> [Exercise]
Only one stretch of the data below is needed. Output the lines from the one with "You are a GUI" up to and including the one with "July 2019 (67, 1569)", exactly as they stand.

> [Recorded information]
┌────────

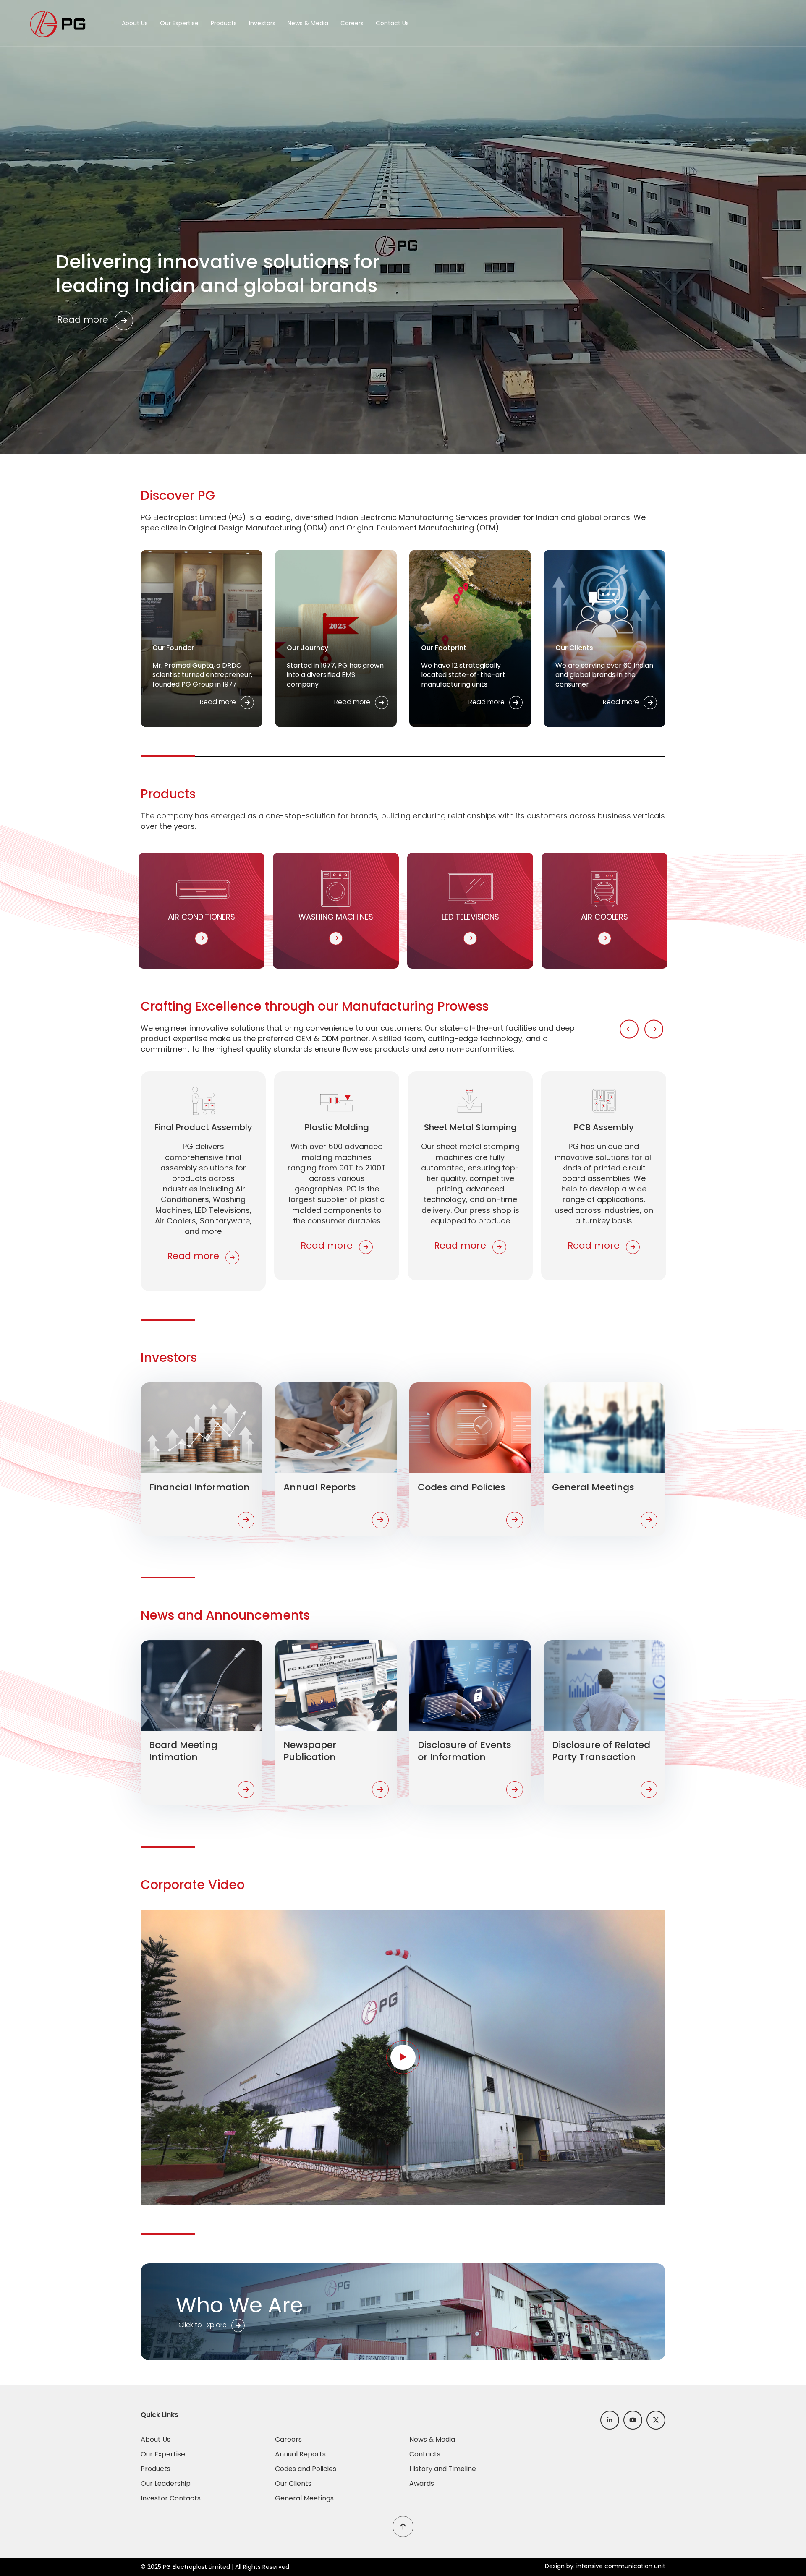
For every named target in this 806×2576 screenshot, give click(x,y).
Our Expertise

└────────
┌────────

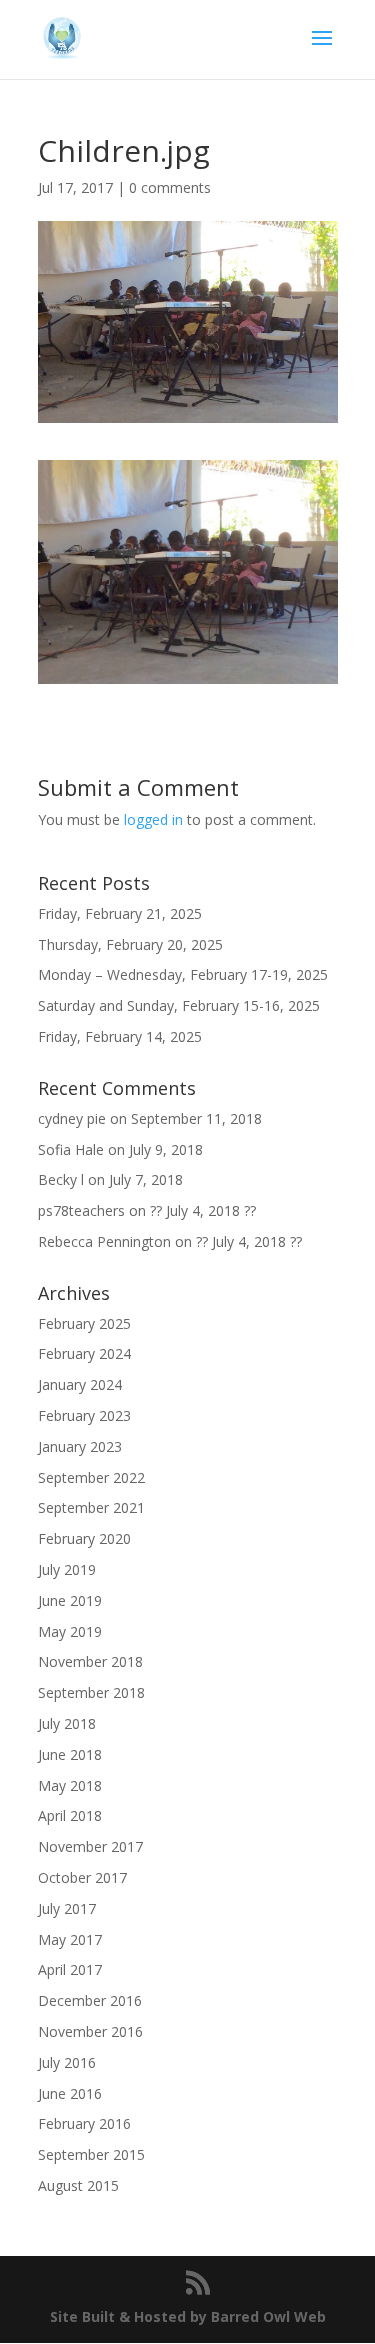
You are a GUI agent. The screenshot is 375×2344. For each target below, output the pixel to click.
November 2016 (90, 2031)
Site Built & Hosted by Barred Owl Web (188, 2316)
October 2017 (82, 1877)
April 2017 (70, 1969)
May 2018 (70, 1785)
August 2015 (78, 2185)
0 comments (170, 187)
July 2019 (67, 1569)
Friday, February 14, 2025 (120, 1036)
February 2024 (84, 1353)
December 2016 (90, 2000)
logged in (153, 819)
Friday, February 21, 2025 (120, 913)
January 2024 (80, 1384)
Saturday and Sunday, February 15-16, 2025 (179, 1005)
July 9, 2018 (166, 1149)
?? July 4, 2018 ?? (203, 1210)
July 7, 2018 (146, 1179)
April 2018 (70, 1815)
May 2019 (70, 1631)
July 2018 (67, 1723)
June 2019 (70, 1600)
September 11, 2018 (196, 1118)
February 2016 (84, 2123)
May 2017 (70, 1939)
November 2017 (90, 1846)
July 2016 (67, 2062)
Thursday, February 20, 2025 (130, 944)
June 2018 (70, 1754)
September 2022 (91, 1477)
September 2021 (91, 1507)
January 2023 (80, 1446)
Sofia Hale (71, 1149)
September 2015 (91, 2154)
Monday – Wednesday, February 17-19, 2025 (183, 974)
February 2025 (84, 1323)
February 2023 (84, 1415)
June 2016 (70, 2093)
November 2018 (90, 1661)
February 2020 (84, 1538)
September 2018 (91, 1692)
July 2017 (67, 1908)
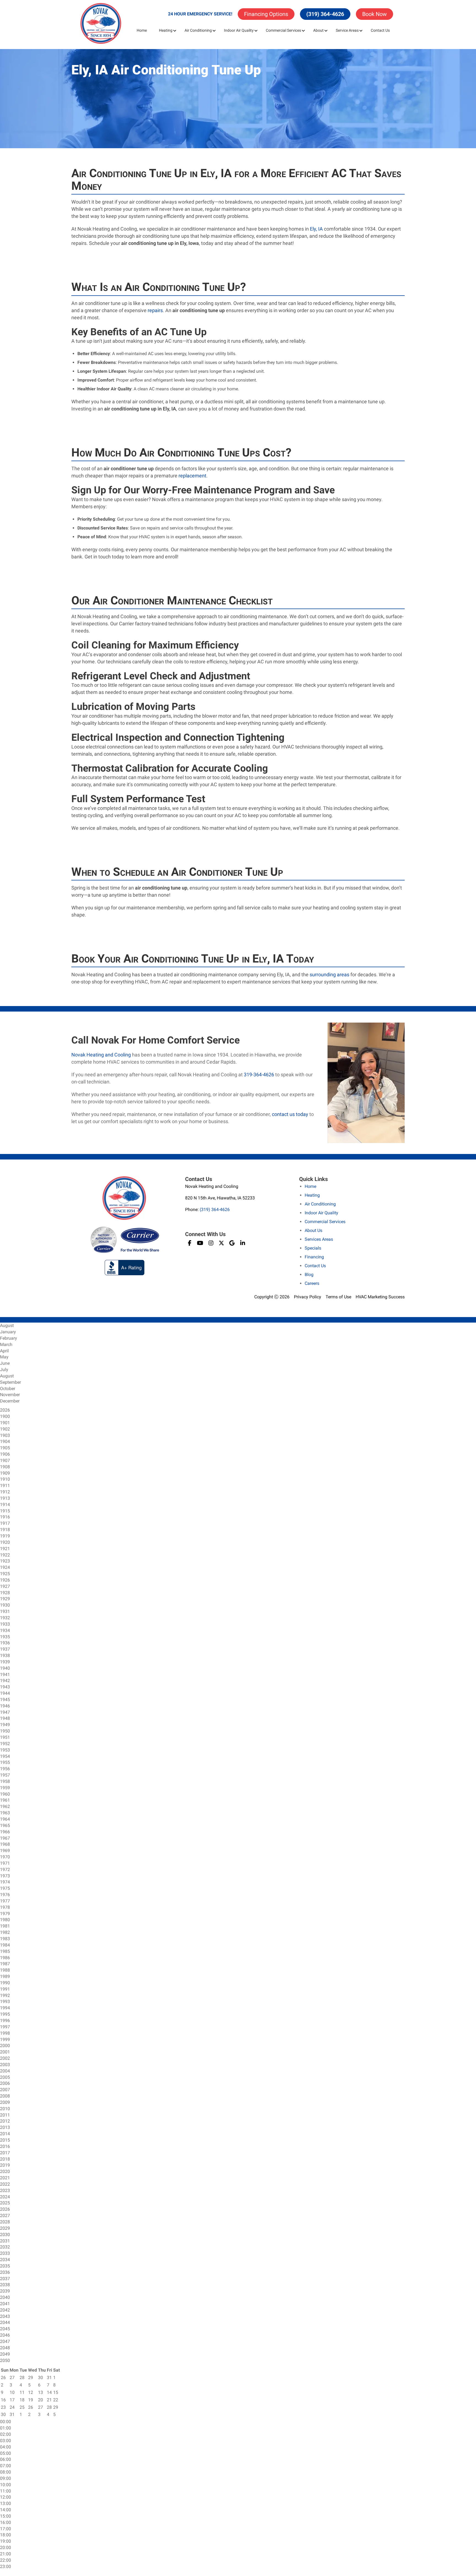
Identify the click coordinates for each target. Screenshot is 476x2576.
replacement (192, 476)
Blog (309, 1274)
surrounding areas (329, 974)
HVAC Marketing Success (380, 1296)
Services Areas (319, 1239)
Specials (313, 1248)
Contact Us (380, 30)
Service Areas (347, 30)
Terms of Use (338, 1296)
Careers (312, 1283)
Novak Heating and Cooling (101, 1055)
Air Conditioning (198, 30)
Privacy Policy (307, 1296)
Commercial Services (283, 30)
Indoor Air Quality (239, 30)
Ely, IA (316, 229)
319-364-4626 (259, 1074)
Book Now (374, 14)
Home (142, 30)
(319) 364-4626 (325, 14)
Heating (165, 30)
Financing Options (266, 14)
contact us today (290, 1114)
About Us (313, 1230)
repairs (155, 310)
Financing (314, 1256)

└────────

> [Problem solution]
You are a GUI agent. The screenshot is 375×2344. For each target below, output the pixel to click.
November 2016 (90, 2031)
Site Built & Hosted by Barred Owl Web (188, 2316)
October 2017 (82, 1877)
April 2017 (70, 1969)
May 2018 (70, 1785)
August 2015 (78, 2185)
0 comments (170, 187)
July 2019 (67, 1569)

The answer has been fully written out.